Iran announced it has collected its first payment from a commercial vessel transiting the Strait of Hormuz. If confirmed, it is a move without modern precedent and one that is already drawing a sharp response from Washington.
Tehran says the fee has been deposited into Iran’s central bank, framing the charge as compensation for damage caused by recent US and Israeli military actions in the region. The exact figure has not been officially disclosed, but shipping industry sources estimate that large tankers could face charges of up to one million dollars per transit. Iranian authorities say the Islamic Revolutionary Guard Corps is carrying out enforcement in the waterway, though independent verification of reported vessel detentions and diversions remains limited.
President Donald Trump responded by calling the toll system a direct violation of international maritime law. Washington’s position is longstanding and unchanged: the Strait of Hormuz is an international waterway, and the right of transit passage is guaranteed to all vessels under international law, irrespective of conditions on shore. US Central Command has expanded its naval deployments in surrounding waters, including the Gulf of Oman.
Shipping through the Strait of Hormuz , the narrow passage carrying roughly a fifth of the world’s daily oil supply , has slowed dramatically.
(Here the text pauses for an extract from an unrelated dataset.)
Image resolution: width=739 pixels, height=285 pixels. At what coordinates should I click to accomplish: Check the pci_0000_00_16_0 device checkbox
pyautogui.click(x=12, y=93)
Vessel movements have fallen sharply. Insurance premiums have surged to the point where many transits are no longer commercially viable. Operators now face a stark choice: absorb the costs, reroute through longer and more expensive alternatives, or stop moving altogether.
Some are finding workarounds. A number of tankers have switched off their tracking systems, effectively going dark. Others are transferring cargo at sea, outside the Strait, trying to avoid both Iranian enforcement and US interception.
At the heart of the standoff is a legal dispute. Iran says it has the right to impose transit fees under active conflict conditions. Washington and its allies say international law is clear: passage through an international strait must remain free, and no unilateral declaration changes that.
With Iranian patrol vessels operating in the enforcement zone and US naval assets repositioned nearby, A single miscalculation, one boarding attempt met with force, could collapse what remains of the diplomatic track within hours.